Strage al campo rom. Nell’Ungheria dei nuovi fascismi, film monito per l’Occidente
Alla Berlinale “Genesis” di Árpád Bogdán ricostruisce i ipetuti attacchi dei neofascisti ungheresi contro gli insediamenti rom che provocarono la morte di sei persone, nel 2008/2009. Un racconto in tre capitoli sulla “genesi” della violenza. Un’opera di aperta denuncia nell’epoca di Orbán sull’Ungheria dei nuovi fascismi. Il film restituisce la complessità della questione attraverso il meccanismo del racconto. E si fa monito per tutto l’Occidente …
Notte. Un gruppo di giovani attaccano un campo rom. Lanciano bombe di benzina agli abitanti e sparano alle famiglie in fuga. È piantato duramente nel contemporaneo Genesis di Árpád Bogdán, presentato alla Berlinale 2018 come evento speciale della sezione Panorama. È il primo film sui fatti in Ungheria del 2008/2009: i ripetuti attacchi dei neofascisti ungheresi contro gli insediamenti rom, che provocarono la morte di sei persone. Tra cui un bambino di cinque anni.
Il giovane regista, classe 1980, ricostruisce la vicenda attraverso un racconto corale che si divide in tre capitoli: il primo dedicato a Ricsi, bimbo rom di nove anni che vede la madre uccisa e riceve un proiettile nella schiena. Suo padre è detenuto per piccoli reati, il piccolo viene affidato ai nonni.
Nel secondo segmento troviamo Virág, giovane e bella, esperta di tiro con l’arco, fidanzata con Misi: la ragazza inizia a sospettare che il compagno – con simpatie neonaziste – sia coinvolto nella strage. L’ultimo, infine, si intitola Hanna: avvocato di successo, nel corso del processo la donna è chiamata proprio a difendere i neonazisti, finendo per essere confusa con loro, soprattutto dalla folla inferocita che vuole linciarla.
Le linee narrative nascono parallele e poi gradualmente si intrecciano, plasmando simboli e metafore che respirano naturalmente nel tessuto: come un bambino colpito alle spalle, atto di rottura, che porta il giovane a introiettare già il linguaggio della violenza, a imbracciare anch’esso il fucile. O come – allo stesso modo – un’arciera costretta a fare uso peculiare della sua abilità.
Opera di aperta denuncia nell’epoca di Orbán, nell’Ungheria dei nuovi fascismi, Genesis colma un vuoto e insieme si interroga continuamente sul contemporaneo: la genesi del titolo è anche quella della violenza, il germogliare di una società inospitale e crudele che mette gli uni contro gli altri, ponendo i più giovani spalle al muro.
Dinanzi alla costruzione dell’intolleranza, dunque, l’unica ipotesi di uscita viene riposta nelle nuove nascite, generare o adottare bambini, per sondare timidamente la strada di un domani migliore. Tracce che restano implicite nelle storie, preferendo restituire la complessità della questione attraverso le possibilità del racconto piuttosto che con l’esplicitazione frontale.

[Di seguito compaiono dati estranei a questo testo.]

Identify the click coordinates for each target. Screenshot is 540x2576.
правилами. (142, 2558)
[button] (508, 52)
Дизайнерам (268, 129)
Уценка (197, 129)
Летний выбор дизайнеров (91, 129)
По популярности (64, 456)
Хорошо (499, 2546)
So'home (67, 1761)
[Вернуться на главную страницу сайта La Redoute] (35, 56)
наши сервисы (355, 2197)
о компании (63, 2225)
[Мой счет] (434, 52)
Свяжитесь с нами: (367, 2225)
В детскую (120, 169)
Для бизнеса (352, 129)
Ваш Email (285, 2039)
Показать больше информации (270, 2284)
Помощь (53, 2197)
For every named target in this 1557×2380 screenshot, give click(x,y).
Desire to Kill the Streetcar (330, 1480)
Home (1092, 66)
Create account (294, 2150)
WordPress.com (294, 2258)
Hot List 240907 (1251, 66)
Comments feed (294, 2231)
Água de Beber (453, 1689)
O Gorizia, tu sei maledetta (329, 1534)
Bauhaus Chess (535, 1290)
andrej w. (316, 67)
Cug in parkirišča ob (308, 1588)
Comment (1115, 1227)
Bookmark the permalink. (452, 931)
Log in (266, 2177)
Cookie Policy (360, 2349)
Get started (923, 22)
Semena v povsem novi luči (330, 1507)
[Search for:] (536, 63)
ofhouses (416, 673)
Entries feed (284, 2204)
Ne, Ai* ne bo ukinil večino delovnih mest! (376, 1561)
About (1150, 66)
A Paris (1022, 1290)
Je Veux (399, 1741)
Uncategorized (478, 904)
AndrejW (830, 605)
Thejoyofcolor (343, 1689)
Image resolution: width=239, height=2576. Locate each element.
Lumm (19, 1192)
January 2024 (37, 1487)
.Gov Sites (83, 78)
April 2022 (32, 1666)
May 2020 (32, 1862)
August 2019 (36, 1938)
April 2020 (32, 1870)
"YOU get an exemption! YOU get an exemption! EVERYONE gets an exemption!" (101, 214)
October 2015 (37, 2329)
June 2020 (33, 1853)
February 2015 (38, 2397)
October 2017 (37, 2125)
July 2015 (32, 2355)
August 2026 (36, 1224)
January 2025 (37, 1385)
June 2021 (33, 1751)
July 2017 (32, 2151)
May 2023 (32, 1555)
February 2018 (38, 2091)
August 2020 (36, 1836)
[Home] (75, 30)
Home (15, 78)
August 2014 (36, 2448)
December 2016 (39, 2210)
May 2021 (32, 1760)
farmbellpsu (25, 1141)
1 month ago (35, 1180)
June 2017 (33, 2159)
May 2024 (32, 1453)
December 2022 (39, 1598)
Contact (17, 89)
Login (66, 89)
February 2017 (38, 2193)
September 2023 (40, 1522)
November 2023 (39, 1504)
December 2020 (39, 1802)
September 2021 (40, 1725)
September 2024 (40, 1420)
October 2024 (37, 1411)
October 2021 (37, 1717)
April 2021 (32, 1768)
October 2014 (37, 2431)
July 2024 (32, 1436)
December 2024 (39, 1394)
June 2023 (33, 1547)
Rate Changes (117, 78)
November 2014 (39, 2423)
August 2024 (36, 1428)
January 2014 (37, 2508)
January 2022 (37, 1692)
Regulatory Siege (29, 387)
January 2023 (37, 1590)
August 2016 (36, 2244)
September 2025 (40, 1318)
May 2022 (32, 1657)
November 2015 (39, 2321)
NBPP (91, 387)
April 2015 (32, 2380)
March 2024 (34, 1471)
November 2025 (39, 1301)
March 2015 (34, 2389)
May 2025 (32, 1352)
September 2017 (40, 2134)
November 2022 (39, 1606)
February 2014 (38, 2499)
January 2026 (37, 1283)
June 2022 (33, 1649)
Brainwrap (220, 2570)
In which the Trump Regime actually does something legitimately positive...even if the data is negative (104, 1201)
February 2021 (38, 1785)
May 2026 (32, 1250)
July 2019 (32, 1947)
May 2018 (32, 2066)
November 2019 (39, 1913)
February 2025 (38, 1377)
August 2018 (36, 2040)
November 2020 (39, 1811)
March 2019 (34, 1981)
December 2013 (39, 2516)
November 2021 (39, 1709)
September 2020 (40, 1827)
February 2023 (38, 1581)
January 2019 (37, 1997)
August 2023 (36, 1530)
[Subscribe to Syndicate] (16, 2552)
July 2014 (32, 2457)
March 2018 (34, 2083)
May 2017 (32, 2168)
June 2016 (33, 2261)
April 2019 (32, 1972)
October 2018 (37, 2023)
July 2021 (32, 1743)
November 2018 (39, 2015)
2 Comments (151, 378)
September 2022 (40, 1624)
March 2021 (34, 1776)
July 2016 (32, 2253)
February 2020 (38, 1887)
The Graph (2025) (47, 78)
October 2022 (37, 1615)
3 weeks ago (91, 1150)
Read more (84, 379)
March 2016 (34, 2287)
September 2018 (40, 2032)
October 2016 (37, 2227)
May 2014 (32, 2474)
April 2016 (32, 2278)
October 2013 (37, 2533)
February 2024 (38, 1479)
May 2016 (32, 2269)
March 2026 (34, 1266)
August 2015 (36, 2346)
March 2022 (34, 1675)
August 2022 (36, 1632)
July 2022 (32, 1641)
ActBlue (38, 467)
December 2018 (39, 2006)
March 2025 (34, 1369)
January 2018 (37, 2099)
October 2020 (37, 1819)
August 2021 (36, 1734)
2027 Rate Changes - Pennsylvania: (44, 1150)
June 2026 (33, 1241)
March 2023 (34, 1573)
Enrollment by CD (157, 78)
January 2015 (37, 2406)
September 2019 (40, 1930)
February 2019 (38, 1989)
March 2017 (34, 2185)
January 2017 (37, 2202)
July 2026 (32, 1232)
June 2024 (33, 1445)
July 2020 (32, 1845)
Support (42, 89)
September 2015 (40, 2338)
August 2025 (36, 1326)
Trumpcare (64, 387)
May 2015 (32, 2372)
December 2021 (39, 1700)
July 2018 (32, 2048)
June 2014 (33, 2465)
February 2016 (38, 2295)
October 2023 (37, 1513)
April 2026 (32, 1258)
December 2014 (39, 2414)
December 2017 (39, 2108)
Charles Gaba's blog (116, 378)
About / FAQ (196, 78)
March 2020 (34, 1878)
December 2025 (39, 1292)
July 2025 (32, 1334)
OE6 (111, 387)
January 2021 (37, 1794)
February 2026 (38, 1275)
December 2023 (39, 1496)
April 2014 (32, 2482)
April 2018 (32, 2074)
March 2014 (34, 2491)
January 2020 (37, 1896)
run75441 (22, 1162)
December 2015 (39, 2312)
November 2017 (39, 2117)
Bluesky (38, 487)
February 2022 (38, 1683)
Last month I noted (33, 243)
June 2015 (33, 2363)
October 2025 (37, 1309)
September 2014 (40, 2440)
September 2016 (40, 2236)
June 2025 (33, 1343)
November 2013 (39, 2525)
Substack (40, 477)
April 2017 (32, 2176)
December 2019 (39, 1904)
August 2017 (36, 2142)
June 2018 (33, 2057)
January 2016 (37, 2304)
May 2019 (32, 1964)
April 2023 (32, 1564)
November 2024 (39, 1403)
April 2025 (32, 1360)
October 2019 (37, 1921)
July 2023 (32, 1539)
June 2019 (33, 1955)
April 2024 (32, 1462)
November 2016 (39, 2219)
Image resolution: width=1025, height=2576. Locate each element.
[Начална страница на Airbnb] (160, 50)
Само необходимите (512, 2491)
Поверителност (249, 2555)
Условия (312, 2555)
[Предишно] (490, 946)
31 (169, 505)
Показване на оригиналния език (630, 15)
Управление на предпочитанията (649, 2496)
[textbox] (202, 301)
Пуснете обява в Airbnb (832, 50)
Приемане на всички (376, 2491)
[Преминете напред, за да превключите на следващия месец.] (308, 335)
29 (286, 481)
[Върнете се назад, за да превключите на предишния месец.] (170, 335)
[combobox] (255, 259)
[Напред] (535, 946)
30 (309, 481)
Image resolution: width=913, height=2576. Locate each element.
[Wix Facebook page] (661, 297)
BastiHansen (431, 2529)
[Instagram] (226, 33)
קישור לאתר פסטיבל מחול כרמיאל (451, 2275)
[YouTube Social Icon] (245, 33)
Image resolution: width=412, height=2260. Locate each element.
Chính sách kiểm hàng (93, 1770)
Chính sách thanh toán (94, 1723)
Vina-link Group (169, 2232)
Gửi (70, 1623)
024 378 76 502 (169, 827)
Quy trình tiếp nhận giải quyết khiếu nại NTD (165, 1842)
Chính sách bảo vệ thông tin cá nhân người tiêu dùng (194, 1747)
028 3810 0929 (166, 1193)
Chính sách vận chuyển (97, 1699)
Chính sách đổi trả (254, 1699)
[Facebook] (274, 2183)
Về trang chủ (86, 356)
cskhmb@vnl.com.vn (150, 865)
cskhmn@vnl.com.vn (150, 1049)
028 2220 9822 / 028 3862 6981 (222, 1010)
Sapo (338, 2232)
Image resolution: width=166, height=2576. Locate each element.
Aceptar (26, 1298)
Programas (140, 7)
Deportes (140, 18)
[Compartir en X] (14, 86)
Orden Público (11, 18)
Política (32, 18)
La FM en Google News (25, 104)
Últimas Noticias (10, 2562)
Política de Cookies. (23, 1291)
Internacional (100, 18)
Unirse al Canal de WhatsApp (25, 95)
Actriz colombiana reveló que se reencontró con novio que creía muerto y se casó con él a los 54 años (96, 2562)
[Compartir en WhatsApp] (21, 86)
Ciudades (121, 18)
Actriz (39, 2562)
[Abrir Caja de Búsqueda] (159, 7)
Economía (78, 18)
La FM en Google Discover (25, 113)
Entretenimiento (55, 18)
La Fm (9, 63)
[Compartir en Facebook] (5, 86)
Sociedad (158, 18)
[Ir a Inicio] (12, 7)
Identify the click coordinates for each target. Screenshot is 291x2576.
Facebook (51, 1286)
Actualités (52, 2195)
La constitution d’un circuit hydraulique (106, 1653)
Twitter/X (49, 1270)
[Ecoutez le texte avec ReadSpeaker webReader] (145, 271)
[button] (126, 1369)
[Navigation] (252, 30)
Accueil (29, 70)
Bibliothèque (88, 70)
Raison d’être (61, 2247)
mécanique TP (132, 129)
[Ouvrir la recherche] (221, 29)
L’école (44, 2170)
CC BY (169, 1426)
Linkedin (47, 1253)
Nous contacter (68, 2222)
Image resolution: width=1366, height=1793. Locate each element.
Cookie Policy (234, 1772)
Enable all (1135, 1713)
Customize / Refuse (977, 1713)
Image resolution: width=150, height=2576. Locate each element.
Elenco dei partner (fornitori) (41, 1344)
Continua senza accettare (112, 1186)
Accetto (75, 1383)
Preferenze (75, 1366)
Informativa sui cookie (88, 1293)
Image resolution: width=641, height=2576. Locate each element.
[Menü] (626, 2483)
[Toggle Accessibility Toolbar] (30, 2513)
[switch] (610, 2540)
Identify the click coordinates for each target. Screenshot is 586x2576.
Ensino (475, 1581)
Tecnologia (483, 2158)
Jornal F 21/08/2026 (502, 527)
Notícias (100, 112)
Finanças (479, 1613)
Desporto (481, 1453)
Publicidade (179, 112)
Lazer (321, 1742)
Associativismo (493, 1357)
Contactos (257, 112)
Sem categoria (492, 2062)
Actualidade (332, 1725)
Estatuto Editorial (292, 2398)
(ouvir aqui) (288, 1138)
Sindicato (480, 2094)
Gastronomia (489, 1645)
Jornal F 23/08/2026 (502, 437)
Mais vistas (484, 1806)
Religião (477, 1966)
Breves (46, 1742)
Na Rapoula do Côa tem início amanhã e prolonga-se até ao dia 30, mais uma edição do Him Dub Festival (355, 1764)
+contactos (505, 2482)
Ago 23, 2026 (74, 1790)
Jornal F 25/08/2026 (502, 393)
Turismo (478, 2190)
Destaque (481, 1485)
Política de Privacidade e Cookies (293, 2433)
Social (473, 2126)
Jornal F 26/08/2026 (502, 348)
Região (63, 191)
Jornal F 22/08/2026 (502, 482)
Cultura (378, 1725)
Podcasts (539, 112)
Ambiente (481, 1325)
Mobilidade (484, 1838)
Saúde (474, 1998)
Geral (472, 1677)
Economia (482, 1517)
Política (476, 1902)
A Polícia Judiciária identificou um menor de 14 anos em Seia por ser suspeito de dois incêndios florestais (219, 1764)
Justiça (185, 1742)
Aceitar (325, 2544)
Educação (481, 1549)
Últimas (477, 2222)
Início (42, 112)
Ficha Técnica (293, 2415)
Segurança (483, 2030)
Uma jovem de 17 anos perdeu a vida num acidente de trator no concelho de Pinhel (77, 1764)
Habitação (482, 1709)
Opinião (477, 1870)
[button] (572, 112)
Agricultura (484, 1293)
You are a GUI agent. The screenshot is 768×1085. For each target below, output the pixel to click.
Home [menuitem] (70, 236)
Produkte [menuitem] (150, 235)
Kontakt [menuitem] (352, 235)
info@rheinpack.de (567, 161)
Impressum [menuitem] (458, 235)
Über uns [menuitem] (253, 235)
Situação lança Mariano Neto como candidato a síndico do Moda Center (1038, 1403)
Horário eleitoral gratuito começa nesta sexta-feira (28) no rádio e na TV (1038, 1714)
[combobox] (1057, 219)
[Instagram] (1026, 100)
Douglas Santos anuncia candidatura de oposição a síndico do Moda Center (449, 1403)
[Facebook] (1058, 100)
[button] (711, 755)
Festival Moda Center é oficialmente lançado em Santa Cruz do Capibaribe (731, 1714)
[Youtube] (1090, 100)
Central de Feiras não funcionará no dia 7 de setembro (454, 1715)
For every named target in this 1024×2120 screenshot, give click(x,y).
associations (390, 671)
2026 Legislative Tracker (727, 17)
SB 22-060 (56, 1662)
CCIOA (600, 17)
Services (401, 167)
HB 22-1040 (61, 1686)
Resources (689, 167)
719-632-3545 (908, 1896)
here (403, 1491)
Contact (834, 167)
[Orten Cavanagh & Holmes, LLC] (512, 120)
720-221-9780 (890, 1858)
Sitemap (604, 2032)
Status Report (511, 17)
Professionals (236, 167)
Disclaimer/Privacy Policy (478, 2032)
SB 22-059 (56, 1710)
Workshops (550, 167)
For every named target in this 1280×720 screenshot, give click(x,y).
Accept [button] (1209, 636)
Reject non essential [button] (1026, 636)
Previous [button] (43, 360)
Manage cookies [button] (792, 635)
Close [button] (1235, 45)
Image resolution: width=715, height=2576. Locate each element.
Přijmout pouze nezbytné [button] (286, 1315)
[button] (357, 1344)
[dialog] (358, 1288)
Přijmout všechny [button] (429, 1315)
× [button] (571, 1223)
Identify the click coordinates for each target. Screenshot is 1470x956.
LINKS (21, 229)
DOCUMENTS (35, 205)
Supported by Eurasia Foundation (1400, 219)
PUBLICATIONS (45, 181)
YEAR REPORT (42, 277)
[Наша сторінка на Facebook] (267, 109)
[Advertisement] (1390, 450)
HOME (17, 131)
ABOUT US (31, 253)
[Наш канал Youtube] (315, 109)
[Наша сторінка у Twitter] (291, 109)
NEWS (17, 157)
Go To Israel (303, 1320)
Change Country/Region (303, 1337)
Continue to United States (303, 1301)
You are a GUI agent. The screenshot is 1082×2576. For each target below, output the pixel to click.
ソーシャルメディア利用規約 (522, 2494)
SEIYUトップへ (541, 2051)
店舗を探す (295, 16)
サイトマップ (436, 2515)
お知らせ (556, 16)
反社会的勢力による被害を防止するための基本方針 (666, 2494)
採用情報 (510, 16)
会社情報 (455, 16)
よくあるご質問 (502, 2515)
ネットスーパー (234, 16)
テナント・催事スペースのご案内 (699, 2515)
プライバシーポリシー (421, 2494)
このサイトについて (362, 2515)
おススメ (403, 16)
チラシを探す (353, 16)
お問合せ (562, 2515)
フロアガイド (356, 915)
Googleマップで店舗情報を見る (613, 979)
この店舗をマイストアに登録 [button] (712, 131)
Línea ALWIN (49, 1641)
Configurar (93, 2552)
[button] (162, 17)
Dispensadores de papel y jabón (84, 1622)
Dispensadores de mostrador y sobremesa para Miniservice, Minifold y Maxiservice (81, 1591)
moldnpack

Ennesima ricostruzione di una strage come, in concorso, Utøya 22. Juli di Erik Poppe sul massacro di Breivik, il film di Bogdán viene appesantito a tratti da note retoriche e accostamenti troppo significativi: eppure lancia un monito che, radicato sul territorio ungherese, parla del suo Paese per mettere allo specchio anche i nostri, per sondare le ombre che si allungano sull’Occidente.